The Weird Al of Wall Street
Lazard biotech analyst Joel Sendek's voicemail ditties have drawn a cult following.
(Fortune Magazine) -- In the late 1960s, Don McLean penned the nostalgic anthem "American Pie" in part to respond to what he saw as the beginning of a dark era for the U.S. Similarly, in May of this year, Lazard Capital Markets sell-side analyst Joel Sendek was feeling nostalgic about the growth of Amgen's anemia drug, Erythropoietin, which was fading. So he started singing:
Bye-bye, Erythropoietin pie.
Drove my growth rate with the pipeline,
But the pipeline is dry...
...along with eight other verses, left in the voicemail boxes of about 350 clients. (You can listen to "Bye, Bye, Erythropoetin Pie" here).
The two-minute ditty wasn't the first time Sendek, 40, broke into song. As a sell-side analyst, Sendek researches biotech companies, making calls on whether investors should buy, hold, or sell stocks. Most of his opinions are disseminated through research notes and voicemail blasts. But for the past five years, Sendek has been spicing up his voicemails, at first by adding more colorful language, then rhyming phrases, and later composing biotech power ballads.
It all started in December 2002, when investors were waiting for an FDA advisory panel recommendation on MedImmune's (Charts) flu vaccine FluMist. Punchy from caffeine and lack of sleep, he wrote "The Night Before FluMist," a bit of seasonal poetry recommending investors sell shares after the stock gained from the news. His call turned out to be spot-on. After rising 40%, the stock fell; a year later it was down 8%. (By comparison, the S&P's health-care index rose 12%.) "I view it as one of the major successes of my career," he says.
The riffs kept coming. Sendek's spoken word turned musical, and he was soon parodying the Rolling Stones, Bruce Springsteen, even Louis Armstrong. In short order, Wall Street's answer to Weird Al Yankovic built up a cultlike following among fund managers and hedgies (Amgen (Charts, Fortune 500) says it has never heard his work). While he has yet to make Institutional Investor's All-American Research Team, Sendek has something the competition doesn't: three CDs.
He can't say for sure where his inspiration comes from.
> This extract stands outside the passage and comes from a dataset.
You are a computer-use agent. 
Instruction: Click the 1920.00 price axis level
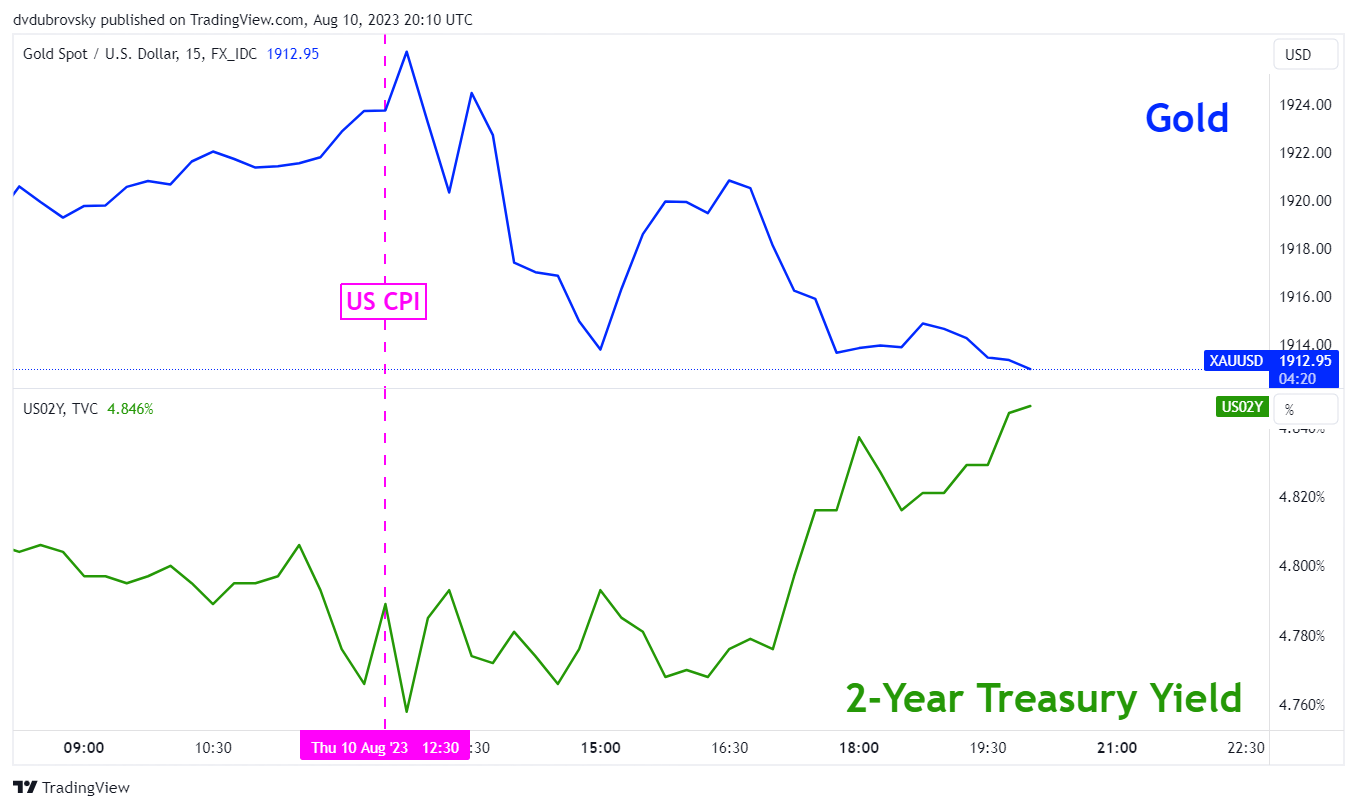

Some ideas germinate during solitary bike rides in Westchester, where he lives with his wife and three children; others come after a grueling week of earnings reports sends him into 30-minute writing trances. It was on his bike that the connection between Erythropoietin sales and Don McLean hit him. Back at work, he Googled the lyrics and stitched his masterpiece together.
In a way, Sendek's efforts are not surprising. Sell-side analysts are challenged not only by regulatory requirements, which can dull down written opinions, but also by competition, with throngs of analysts following the same stocks (Amgen is covered by 34). Voicemails, which are approved by Lazard, are a way to be more expressive. And while initial feedback was mixed -- Sendek says he used to approach his phone with trepidation the morning after a late-night blast -- his tunes are now talked about and forwarded for days. "You get so many voicemails, and they all say the same thing," says one client. "His are a nice, goofy ray of hope in a legion of gloom."